- Their research could lead to astronomically fast computers
- The scientists worked with the principles of light and matter
- The prize money sum dropped 20% since last year
- The prize for physics has been awarded 105 times since 1901
French and American scientists won the Nobel Prize in physics Tuesday for their work with light and matter, which may lead the way to superfast computers and "the most precise clocks ever seen," the prize committee said.
Serge Haroche of France and David Wineland of the United States will share the $1.2 million prize, the second of six Nobel Prizes announced this month.
The award surprised those who expected the physics Nobel this year to be related to the discovery of the Higgs boson, considered one of the top scientific achievements of the past 50 years.
Wineland and Haroche work in the field of quantum optics, approaching the same principles from opposite directions. The American uses light particles to measure the properties of matter, whereas his French colleague focuses on tracking light particles by using atoms.

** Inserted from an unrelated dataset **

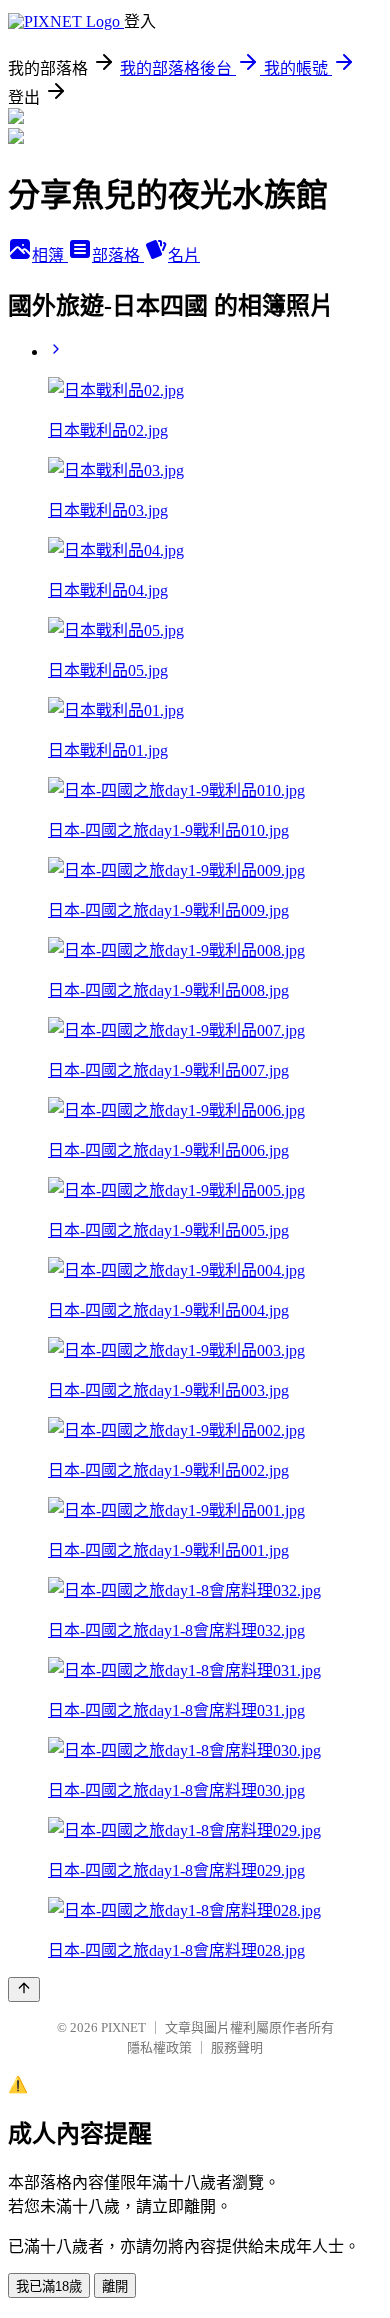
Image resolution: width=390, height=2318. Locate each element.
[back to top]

Both Nobel laureates have found ways to isolate the subatomic particles and keep their properties intact at the same time, scientists at the Royal Swedish Academy of Sciences said in Stockholm, Sweden.
Usually when these particles interact with the outside world, the properties that scientists would like to directly observe disappear, leaving researchers postulating over what is going on with them.
The two have found a way around this, making direct observation possible. "The new methods allow them to examine, control and count the particles," the academy said.
Haroche is a professor at the College de France and Ecole Normale Superieure in Paris, and Wineland is group leader and NIST Fellow at the National Institute of Standards and Technology and the University of Colorado Boulder.
Their work has some potential side benefits to future technology.
"Their ground-breaking methods have enabled this field of research to take the very first steps towards building a new type of super fast computer based on quantum physics," the academy said.
A quantum computer, if ever invented, could process an astronomically higher number of bits of information than present-day computers.
Classic computers hold only one value at a time, albeit at a rapid pace that is steadily gaining speed.
But a relatively modest quantum computer "could hold two to the 300th power values simultaneously, more than the number of atoms in the universe," according to a background document published by the Royal Swedish Academy of Sciences.
If it were ever to be built, it would radically change our lives, but the construction of such a computer is not on the horizon.
"To build such a quantum computer is an enormous practical challenge," the academy points out.
Last year, three scientists shared the physics prize for the discovery that the universe is apparently expanding at an accelerating rate some 14 billion years after the Big Bang and is neither slowing to a static state nor preparing to contract.
The laureates were Saul Perlmutter from Lawrence Berkeley National Laboratory and the University of California, Berkeley; Brian P. Schmidt of Australian National University; and Adam G. Riess of Johns Hopkins University and the Space Telescope Science Institute.
This year, the foundation lowered the monetary award that accompanies the Nobel Prize by 20%, from 10 million Swedish kronor ($1.5 million) to 8 million kronor ($1.2 million) because of the turbulence that has hit financial markets.
On Monday, the Nobel Assembly awarded the prize for physiology or medicine to Sir John B. Gurdon and Shinya Yamanaka jointly for their discovery that stem cells can be made of mature cells and need not necessarily be taken from fetuses or embryos.
In the coming days, the prize committee also will announce prizes in chemistry, literature, peace and economics.
Since 1901, the committee has handed out the Nobel Prize in physics 105 times. The youngest recipient was Lawrence Bragg, who won in 1915 at the age of 25. Bragg is not only the youngest physics laureate; he is also the youngest laureate in any Nobel Prize area.
The oldest physics laureate was Raymond Davis Jr., who was 88 years old when he was awarded the prize in 2002.
John Bardeen was the only physicist to receive the prize twice -- for work in semiconductors and superconductivity.